You know, sometimes dreams come true.
And as many dreams as I've had about the Obamaite primitives, the odds are pretty good at least one of them's bound to come true.
Anyway.
I dreamed I was riding a horse through the fjords of Norway, minding my own business and at peace with the world, when suddenly a body crashing out of a tree tumbled atop me, knocking me off my horse onto the ground. The two of us tussled for a while, the other one trying desperately to choke me.
I finally broke his hold, knocking him down, and both of us sat there, panting for breath.
It was my fellow alum Skins.
He recognized me the same instant I recognized him.
"I'm dreadfully sorry," my fellow alum said; "I've been looking for bison in Norway, and I thought you were one."
Well, jumping atop a bison and trying to choke it to death isn't the right way to capture a bison, but I let it go.
Instead, I responded, "You know, just because nobody's seen bison in Norway doesn't mean there's no bison in Norway. Maybe there are bison in Norway, but everybody's looking at the reindeer instead. I think I'll tag along with you."
Brushing the snow off myself, I put back on my sun-helmet and mounted my horse. Skins did the same, putting back on his Davy Crockett coonskin hat with the tail on it.
The two of us rode through Norway all day long, and while we saw Comet and Cupid and Donner and Blixen and Vixen and Dasher and Dancer and Prancer and Rudolph, we couldn't find any bison.
We discussed what else we could do, to make life interesting.
My fellow alum suggested there was trouble with the Obamaite primitives down in the Carpathanian Mountains, and so we rode there, to see what was going on.
By nightfall, we had reached an inn in the darkest core of central Europe, tucked away in the dark forests and dark mountains under the dark skies of Ruthenia. The inn was packed, but we made our way through the hordes of Obamaites, where a serving-girl took our order for two tankards of ale.
Skins pinched her on the bottom, but before she could turn around, I quickly switched places with my fellow alum, so the lass would think I, and not my fellow alum, was the rude boor.
The old school tie.
The place was packed to the rafters with Obamaite primitives, yelling, brawling, cursing, swilling. One Obamaite primitive tried swiping my wallet, and I slammed my tankard of ale on top of him.

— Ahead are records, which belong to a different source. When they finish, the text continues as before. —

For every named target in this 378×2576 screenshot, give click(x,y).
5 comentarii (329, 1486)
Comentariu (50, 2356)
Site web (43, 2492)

Then noticing it was the loutish Brit primitive, I did it again, so as to flatten the top of his skull and improve his looks.
"What are they so angry about?" I asked Skins.
"They're collecting torches and pitchforks, and are getting ready to go out on a chase," my fellow alum replied.
"Oh, so they're going after Old Man John," I guessed; "they really Hate him."
No, no, Skins said. "They're going after the guy with the big floppy ears, who's going after Old Man John."
Oh, I said.
After the Obamaite primitives had collected what seemed an ample supply of torches and pitchforks, and stolen horses, my fellow alum and I followed them out of the inn.
But rather than following the Obamaite primitives on the chase, Skins and I instead rode to the top of the highest mountain, to watch the scene below.
We watched as Old Man John, driving a heavy wagon pulled by a single horse, was outrunning the guy with the big floppy ears, driving a light carriage pulled by two horses. And behind him were the Obamaite primitives aboard race-horses, clip-clip-clip-cloppeting along the trail.
It was most peculiar; Old Man John was putting considerable distance away from the guy with the big floppy ears, and the guy with the big floppy ears was putting considerable distance away from the Obamaite primitives on their fast steeds.
"You know, this is just like in those old movies," I mentioned to my fellow alum.